■ Passage provided:
[Start of Attachment]

As for domestic versus international buyers, Miller is seeing a mix of both. “Since the hotel hosted guests from all over the world, we have received very strong interest and inquiries from buyers on every continent, minus Antarctica: London, Sydney, Seoul, and Dubai, to name a few,” he said. “There is not a wealthy person in the world who doesn’t know the Waldorf, its location, and heritage.” 

Stateside customers for the Waldorf Astoria property seem to be those looking for a pied-a-terre. 

“Domestic buyers with large homes in other parts of the country have comprised a significant level of interest,” Miller said. “Whether living primarily in Florida, Texas, California or elsewhere, during normal times, they come to New York frequently for business or entertainment, and want their New York home to be the most-glamorous address in the city.”

While branded apartments offer bragging rights by virtue of their name alone, these buyers are also expecting the experience to live up to their very exacting standards. And, it seems, the buildings are ready to deliver. 

“They have a very high service level across the board,” Lenz said. “The people they hire to work in these buildings are definitely of a certain type; they understand the word ‘service’ and how to provide service.”

But, besides having access to five-star hotel staff, there are also numerous amenities befitting the luxury buyer. Aman New York, in the former Crown Building at 730 Fifth Avenue, for example, will offer 22 residences — more than half of which have already pre-sold during construction — many with oversized, outdoor terraces and private, heated pools. Residents will also have their own entrance to the swanky, Aman Spa; 24/7 access to “lifestyle management” and concierge services; and room service from the hotel’s dining venues. A three-bedroom, three-and-a-half bath unit is currently on the market for $34.5 million.

The XI at 76 11th Avenue, a new condo complex in West Chelsea, features amenities curated by Six Senses (which has a hotel in the building as well). The crown jewel is the residents’ XI Club, an 18,000-square-foot, private club with a 75-foot, glass-enclosed swimming pool; a double-height entertaining space that serves fresh juices in the morning; and a wine-tasting room with a catering kitchen. 

And, at the Ritz-Carlton New York NoMad, forget about ordering from your local pizza joint: residents there will have access to not one, but two restaurants from Michelin-starred chef José Andrés, not to mention a rooftop bar that overlooks Downtown Manhattan.

[End of Attachment]

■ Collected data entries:
[Start of Attachment]

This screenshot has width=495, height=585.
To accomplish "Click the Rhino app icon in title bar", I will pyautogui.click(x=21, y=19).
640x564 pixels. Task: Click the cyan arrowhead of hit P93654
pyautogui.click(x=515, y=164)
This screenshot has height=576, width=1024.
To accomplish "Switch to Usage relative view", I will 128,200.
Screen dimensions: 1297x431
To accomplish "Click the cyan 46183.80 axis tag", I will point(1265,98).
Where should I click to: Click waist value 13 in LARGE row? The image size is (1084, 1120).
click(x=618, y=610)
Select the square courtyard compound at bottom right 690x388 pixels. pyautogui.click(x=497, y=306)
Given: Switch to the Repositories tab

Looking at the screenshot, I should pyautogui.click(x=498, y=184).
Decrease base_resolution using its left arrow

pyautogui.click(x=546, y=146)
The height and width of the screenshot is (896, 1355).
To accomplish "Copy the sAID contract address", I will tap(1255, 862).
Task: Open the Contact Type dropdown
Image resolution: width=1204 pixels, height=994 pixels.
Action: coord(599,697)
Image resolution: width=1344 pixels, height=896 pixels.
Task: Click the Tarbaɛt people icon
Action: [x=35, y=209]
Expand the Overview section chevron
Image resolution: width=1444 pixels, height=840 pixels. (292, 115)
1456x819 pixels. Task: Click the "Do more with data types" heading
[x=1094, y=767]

[End of Attachment]

■ Exercise requirements:
1: According to the passage on branded New York residences, how many residences will Aman New York offer?
2: List the cities that Miller names as sources of buyer interest in the passage on branded New York residences.
3: Extend the passage on branded New York residences from where it ends.

■ Solved problems:
1: 22 residences.

2: London, Sydney, Seoul, and Dubai.

3:
Without a doubt, 2021 will be a better year for sales for these buildings than 2020. “In terms of developer sales, I think they were down to close to zero,” Lenz said of last year. So, there’s really nowhere to go but up. The fact that mortgage rates are also going up is not a problem, according to Jenny Lenz, managing director at Dolly Lenz Real Estate. “It makes people want to buy sooner,” she said. 

Even the pending change to federal law, which will prevent the use of anonymous LLCs in real estate transactions — a common move for ultra-high-net-worth individuals — doesn’t seem to have fazed these buildings. 

“New York is ahead of the curve in this respect, since a similar law has been in effect here since 2019,” Miller said. “LLC disclosures are the market norm, so we do not expect a redundant federal law to change the way buyers operate in New York City.” Dolly Lenz agreed. “Ultra-high-net-worth individuals very much appreciate the privacy an LLC offers, but [also] realize they are never truly anonymous.”

The Aman New York will most likely be the first to open sometime this spring, with the 69 residences at Mandarin Oriental and the 16 penthouses at the Ritz-Carlton coming later in the year. Six Senses’ XI will follow in 2022 with 236 condos, with the Waldorf Astoria rounding out the pack with its first closings on 375 residences expected in first quarter 2023.

And, if there was one silver lining to COVID in terms of real estate, it might be that buyers (who can afford it) are craving the perks that hotel living can provide. “After this past year, buyers are much more comfortable with, and appreciative of, the more nomadic lifestyle, remote working, and leisure,” said Boisson Aries of the Ritz-Carlton. “This is primed to be the perfect addition to the market in New York City.”